KN: I think the reason why most women have an abortion is the same. It's because they don't feel they can cope with this particular pregnancy at this particular time. I think some of the difficulties with some of the arguments Ann is making is that some people think, well hang on a minute, that's a bit much to say that women do it because it's not convenient for them at this particular moment. I would never like to second guess why an individual women feels that this is the right decision for them. I want to live in a country which respects the woman's right to make that decision which is why I would like to see the law changed to allow abortion on request.

JM: Last year Ann I know that you upset other pro-choice campaigners on a different occasion when you were asked on television by a woman with cerebral palsy would you have got rid of me and you said yes. Do you risk with taking this argument these steps further associating the pro-choice lobby with eugenics?

AF: Well to put one thing straight is what I was asked was would I have supported that woman's mother's right to end a pregnancy. And I said that I would have supported any woman's right to end a pregnancy in circumstances that she felt fit. And I feel that's a very important thing to uphold because my firm belief is that only a woman who is pregnant knows whether or not she is in a position to raise that child and care for it. And I feel that the choice should be hers.
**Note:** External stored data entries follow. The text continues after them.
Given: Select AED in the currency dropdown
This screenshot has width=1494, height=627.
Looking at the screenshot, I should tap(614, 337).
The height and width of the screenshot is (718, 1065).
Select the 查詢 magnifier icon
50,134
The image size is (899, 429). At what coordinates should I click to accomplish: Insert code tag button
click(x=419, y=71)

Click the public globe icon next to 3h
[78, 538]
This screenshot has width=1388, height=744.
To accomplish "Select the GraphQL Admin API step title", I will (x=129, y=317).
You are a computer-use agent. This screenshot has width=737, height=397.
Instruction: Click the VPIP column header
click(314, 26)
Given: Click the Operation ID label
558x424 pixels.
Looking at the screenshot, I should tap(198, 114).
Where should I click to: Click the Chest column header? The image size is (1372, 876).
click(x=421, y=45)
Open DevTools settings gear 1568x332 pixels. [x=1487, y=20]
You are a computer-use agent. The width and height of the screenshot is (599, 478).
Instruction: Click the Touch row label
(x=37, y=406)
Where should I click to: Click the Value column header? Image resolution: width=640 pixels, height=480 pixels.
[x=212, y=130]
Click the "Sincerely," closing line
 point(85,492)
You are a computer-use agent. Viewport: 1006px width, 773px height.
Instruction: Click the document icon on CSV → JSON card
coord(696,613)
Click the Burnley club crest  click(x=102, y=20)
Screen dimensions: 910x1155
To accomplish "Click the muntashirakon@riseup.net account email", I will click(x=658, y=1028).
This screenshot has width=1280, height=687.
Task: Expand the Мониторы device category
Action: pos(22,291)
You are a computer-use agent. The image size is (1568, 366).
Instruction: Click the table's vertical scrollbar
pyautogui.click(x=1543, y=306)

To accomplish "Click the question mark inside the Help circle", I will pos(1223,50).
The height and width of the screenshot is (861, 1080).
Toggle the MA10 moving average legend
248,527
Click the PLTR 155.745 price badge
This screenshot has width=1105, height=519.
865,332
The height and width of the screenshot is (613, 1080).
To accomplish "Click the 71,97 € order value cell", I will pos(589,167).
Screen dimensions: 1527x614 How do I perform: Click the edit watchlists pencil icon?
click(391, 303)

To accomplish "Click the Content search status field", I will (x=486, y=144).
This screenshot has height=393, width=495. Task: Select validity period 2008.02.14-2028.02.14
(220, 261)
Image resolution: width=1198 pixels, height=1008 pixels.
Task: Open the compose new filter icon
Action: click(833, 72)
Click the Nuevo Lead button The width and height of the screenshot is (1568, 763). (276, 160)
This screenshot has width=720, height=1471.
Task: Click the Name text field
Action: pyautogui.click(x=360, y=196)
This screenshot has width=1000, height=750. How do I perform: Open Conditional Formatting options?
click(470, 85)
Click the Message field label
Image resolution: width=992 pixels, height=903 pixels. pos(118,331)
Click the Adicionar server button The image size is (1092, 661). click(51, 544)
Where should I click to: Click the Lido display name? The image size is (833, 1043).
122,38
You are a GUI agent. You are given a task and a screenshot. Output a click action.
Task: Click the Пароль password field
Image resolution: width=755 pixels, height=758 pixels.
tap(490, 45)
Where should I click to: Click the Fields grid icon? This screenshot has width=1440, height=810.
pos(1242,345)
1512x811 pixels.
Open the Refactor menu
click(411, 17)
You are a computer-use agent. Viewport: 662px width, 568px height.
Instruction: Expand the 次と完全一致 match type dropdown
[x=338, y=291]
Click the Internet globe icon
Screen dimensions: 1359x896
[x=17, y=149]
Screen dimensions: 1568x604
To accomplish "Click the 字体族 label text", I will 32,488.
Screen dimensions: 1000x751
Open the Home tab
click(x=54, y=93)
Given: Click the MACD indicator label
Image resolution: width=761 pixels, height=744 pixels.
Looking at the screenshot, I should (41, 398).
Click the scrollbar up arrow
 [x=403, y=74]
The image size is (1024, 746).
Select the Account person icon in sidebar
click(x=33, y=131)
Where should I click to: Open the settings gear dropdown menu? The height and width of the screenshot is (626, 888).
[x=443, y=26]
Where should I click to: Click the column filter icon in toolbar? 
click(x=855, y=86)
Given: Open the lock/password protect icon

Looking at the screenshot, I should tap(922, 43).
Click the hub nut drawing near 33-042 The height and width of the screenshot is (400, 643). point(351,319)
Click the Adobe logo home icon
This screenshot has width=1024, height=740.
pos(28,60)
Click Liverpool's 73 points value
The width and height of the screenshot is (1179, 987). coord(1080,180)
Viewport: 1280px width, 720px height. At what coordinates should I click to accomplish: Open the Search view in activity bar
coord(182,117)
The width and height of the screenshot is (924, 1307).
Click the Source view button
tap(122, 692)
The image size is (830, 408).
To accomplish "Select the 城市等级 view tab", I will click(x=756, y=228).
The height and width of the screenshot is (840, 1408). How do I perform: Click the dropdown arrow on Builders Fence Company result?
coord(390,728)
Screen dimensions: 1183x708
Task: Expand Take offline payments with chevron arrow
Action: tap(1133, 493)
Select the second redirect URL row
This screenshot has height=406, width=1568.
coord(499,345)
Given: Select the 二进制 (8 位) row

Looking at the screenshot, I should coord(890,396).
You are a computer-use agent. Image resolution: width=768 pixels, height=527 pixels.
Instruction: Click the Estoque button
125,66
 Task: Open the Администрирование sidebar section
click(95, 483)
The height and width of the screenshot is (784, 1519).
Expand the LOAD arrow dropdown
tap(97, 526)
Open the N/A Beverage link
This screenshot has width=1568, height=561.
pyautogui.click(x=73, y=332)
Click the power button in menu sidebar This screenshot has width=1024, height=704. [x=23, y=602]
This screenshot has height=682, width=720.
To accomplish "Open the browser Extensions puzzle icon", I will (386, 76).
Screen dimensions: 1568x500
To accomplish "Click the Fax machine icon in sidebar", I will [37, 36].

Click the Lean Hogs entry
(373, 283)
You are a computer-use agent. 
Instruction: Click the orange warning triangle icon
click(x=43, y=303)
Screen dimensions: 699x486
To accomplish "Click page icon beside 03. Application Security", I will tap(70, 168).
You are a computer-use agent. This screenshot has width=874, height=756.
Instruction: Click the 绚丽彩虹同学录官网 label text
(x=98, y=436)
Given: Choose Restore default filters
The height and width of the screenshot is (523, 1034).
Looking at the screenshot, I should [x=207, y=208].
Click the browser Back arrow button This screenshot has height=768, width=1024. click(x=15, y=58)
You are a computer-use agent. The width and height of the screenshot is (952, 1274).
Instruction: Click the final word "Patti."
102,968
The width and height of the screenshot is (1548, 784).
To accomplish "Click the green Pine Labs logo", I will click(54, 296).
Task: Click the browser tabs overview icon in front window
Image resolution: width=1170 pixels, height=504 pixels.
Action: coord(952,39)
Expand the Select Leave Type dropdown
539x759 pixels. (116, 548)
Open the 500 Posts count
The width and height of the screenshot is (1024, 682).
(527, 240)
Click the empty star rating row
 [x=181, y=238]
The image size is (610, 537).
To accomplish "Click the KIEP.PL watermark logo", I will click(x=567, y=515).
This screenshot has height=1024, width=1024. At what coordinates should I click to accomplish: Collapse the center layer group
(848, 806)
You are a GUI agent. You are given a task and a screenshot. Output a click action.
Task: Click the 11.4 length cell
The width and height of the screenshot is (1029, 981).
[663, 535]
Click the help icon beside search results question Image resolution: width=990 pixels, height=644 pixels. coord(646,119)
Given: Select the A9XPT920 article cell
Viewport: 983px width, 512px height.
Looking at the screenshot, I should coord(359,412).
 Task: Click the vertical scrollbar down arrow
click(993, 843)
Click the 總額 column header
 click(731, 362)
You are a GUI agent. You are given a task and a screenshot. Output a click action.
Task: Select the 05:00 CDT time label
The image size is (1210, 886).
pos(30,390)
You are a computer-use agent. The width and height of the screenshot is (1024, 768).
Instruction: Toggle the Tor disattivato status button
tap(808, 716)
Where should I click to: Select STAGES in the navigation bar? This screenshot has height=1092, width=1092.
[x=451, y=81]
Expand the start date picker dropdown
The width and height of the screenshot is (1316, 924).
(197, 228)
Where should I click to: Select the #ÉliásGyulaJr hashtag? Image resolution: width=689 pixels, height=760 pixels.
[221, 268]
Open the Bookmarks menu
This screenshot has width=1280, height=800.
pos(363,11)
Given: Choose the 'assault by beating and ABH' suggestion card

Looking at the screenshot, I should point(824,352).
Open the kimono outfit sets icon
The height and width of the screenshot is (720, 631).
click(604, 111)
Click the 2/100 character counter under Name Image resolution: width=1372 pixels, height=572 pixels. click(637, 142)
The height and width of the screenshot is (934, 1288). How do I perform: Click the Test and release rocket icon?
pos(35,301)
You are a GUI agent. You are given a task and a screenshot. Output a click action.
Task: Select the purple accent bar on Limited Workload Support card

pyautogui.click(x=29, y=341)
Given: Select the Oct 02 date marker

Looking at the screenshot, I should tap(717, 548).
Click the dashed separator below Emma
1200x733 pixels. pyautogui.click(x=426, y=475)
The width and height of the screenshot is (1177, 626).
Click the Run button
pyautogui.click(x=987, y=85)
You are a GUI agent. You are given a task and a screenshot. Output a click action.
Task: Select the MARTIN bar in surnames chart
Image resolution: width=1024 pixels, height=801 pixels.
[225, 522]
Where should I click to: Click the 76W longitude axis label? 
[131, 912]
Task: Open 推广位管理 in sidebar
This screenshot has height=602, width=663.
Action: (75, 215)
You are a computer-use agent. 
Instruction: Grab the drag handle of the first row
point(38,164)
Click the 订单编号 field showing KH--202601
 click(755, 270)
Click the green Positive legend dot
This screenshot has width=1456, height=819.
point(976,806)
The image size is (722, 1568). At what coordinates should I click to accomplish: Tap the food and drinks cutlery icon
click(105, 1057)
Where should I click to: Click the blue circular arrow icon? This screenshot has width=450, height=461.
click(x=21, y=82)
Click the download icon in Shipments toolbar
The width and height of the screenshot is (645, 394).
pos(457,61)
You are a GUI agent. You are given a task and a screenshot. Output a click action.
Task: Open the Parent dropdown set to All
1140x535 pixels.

And I feel that the minute we as pro-choice people start imposing our values and saying we think that an abortion is ok in this situation but not in that situation, we actually put ourselves in exactly the same paternalistic position that many doctors have been in when they have refused women permission for abortion because they don't approve of their reasons.

JM: Karen, the anti-abortion movement has always argued that the legalisation of abortion would lead to eugenics. Do you have concerns that if the stance of the pro-choice lobby becomes more extreme, that you risk pushing the argument too far and people perhaps saying we should step back on abortion.

KN: I think the eugnics link is wrong. You cannot link the technology with its misuse. It seems to me that it's very clear that the abortion rights movement has to join hands with the disability rights movement. It's not about better thou hadst not been born. It's about solidarity with those people campaigning for better social services, better employment rights so that in fact being disabled isn't as difficult as it is in the society that we presently live in. I don't think that the abortion people should be set at odds with the disability rights movement. We should be working together so that women have the right to make that choice, but that disabled people have the right to live more fulfilled lives.

JM: So do you set them at odds?

AF: I don't think so. I think that my approach is entirely about looking at whether a woman with a pregnancy has the right to end it and I think that is entirely different actually than a discussion about disability rights.

JM: But you would say that in any circumstances she should have that absolute right?

AF: My own personal view is that in any circumstances she should have the right to make that decision for herself because I think that to deny a woman the access to abortion because we disapprove of her reason is in fact to put our morals over hers. Women are creatures of conscience. They can make responsible and moral decisions for themselves.

JM: But you wouldn't say that in all circumstances a woman should be able to make that choice would you?

KN: I would say that I wouldn't want to live in a society where anybody can second guess why a woman doesn't feel she can take those particular pregnancy to term

JM: Karen Newman, Ann Furedi, thank you both very much indeed.